Reste que le combat risque aussi de se déplacer sur le cas des "120 jours" : la loi interdit de louer un appartement plus de 120 jours par an et place les plateformes en première ligne pour la faire respecter. Mais, là aussi, les moyens législatifs et humains risquent de marquer le pas et de laisser béante une brèche dans laquelle de nombreux loueurs vont s'engager.
Ce combat qui s'intensifie montre bien la détermination des pouvoirs publics à "encadrer" le phénomène des plateformes de location et il semble évident que les élus iront jusqu'au bout. De leur côté, les plateformes les plus fragiles risquent de s'épuiser dans ces combats (tout le monde n'a pas les reins aussi solides que AirBnB ...) et cela, au final, renforcera la suprématie du géant californien ... qui finira par s'accomoder de la situation, une fois tous les recours épuisés.
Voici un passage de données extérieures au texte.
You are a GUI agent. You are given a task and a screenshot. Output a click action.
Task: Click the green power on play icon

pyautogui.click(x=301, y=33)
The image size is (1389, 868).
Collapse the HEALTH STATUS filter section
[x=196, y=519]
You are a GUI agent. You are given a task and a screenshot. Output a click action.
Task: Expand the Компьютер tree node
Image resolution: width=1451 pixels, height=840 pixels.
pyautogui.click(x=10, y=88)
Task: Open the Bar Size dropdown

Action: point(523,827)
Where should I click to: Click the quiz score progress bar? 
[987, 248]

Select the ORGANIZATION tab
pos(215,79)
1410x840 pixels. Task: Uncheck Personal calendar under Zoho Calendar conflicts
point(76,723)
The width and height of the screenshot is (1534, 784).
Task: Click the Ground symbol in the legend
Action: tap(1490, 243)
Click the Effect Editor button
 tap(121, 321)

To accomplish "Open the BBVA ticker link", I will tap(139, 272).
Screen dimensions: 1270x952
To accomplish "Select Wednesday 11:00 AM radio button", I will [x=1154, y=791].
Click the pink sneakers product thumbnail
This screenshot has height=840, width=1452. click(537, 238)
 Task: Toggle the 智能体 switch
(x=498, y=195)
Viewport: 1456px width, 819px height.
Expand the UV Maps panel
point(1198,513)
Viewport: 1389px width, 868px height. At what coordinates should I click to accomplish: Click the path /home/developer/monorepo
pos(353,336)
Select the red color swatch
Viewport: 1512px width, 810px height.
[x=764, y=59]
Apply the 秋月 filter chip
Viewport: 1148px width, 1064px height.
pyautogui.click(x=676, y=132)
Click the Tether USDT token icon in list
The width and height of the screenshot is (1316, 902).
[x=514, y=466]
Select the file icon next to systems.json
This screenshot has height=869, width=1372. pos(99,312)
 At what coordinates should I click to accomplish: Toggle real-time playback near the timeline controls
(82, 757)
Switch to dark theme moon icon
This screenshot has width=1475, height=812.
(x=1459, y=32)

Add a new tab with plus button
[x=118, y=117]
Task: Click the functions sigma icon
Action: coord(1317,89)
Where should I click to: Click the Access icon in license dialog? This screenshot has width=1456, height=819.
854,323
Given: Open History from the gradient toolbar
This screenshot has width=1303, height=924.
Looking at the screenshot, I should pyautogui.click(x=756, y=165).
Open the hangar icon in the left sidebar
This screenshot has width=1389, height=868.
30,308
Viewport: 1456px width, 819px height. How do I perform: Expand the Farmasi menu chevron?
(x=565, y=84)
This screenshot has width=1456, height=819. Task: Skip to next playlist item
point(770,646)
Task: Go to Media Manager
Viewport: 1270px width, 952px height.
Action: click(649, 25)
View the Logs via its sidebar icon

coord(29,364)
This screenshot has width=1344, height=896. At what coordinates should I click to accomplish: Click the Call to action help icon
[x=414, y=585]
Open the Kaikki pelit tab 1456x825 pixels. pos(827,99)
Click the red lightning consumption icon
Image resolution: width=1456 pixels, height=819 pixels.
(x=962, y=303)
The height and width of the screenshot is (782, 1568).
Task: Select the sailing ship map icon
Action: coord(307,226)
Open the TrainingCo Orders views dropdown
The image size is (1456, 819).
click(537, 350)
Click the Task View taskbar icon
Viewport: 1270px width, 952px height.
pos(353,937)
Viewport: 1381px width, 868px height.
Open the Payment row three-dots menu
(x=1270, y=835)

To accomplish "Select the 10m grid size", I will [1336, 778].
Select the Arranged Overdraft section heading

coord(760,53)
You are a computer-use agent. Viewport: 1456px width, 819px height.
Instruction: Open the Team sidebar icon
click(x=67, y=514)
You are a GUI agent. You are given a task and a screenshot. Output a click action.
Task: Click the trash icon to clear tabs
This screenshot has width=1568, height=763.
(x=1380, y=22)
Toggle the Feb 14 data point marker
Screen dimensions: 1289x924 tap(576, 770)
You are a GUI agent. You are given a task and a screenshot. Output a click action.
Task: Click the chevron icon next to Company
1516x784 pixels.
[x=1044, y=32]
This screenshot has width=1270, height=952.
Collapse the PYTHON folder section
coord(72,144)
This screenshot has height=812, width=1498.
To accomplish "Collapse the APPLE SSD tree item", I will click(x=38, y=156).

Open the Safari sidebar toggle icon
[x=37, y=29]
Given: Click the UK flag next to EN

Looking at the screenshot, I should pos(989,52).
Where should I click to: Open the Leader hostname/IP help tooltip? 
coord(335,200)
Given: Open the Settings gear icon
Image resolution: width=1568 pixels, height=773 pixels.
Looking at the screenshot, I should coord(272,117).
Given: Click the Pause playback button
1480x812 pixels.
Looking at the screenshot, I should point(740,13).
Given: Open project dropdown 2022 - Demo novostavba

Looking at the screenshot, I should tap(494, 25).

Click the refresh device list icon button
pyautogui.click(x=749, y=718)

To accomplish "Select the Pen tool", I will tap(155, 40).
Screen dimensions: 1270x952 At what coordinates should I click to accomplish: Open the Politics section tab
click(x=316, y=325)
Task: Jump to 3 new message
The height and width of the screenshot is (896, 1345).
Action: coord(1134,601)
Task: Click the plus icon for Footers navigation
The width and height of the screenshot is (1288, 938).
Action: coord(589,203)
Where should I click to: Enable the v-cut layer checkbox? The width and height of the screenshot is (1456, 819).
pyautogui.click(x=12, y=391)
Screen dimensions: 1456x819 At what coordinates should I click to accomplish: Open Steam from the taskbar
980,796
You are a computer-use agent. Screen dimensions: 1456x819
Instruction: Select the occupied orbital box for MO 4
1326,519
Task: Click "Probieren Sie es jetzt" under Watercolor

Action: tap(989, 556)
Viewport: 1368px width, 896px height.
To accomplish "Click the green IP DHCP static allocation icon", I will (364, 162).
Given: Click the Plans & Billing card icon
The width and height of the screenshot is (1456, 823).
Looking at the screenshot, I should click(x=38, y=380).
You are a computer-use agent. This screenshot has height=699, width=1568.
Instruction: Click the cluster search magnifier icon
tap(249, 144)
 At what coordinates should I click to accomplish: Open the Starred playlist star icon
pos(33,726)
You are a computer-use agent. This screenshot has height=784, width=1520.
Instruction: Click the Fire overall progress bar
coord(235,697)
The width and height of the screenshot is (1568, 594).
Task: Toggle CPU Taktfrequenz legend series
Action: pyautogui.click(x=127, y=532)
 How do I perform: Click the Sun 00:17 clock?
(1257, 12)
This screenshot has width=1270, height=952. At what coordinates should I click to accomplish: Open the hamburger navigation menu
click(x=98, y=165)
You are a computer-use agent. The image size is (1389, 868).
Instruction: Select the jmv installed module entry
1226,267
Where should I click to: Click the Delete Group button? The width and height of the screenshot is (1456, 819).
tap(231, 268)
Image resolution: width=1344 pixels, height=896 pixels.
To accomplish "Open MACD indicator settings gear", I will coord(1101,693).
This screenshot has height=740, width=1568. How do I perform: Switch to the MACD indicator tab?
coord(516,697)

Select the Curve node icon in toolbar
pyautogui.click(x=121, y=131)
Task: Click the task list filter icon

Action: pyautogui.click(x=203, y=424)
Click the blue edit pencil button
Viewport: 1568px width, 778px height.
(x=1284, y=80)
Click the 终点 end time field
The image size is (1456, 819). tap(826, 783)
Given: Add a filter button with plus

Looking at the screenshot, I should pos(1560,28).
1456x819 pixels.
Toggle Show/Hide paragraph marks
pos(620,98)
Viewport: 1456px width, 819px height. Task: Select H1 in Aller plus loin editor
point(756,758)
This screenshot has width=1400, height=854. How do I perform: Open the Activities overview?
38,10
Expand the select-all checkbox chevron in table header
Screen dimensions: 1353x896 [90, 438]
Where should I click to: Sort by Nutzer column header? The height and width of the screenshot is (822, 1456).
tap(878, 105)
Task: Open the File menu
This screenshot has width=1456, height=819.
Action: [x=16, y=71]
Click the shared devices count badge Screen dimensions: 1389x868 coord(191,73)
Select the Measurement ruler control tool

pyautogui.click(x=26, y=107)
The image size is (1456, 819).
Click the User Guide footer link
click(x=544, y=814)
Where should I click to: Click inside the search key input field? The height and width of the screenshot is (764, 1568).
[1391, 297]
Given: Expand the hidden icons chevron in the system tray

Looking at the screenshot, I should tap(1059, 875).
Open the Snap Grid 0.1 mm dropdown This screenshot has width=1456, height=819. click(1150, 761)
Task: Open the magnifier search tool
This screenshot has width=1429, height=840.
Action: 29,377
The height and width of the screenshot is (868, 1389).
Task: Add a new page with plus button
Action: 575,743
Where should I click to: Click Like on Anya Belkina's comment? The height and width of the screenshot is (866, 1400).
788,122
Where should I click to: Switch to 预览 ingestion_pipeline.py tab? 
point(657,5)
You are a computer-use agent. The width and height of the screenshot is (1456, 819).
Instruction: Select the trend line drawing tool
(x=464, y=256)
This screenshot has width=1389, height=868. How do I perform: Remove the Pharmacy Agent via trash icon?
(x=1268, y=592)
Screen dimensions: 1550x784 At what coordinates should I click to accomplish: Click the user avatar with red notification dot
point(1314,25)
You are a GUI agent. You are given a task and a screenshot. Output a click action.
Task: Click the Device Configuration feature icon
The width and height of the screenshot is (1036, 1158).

Selon Le Parisien et Le Monde qui se sont intéressés au phénomène ces derniers mois, cela ne fait aucun doute qu'une grande partie des propriétaires loueurs sur Paris sont avant tout des multi-propriétaires, c'est-à-dire louant plus de 1 appartement et plus de 120 jours par an. Et c'est avant tout ce phénomène contre lequel veulent lutter les pouvoirs publics.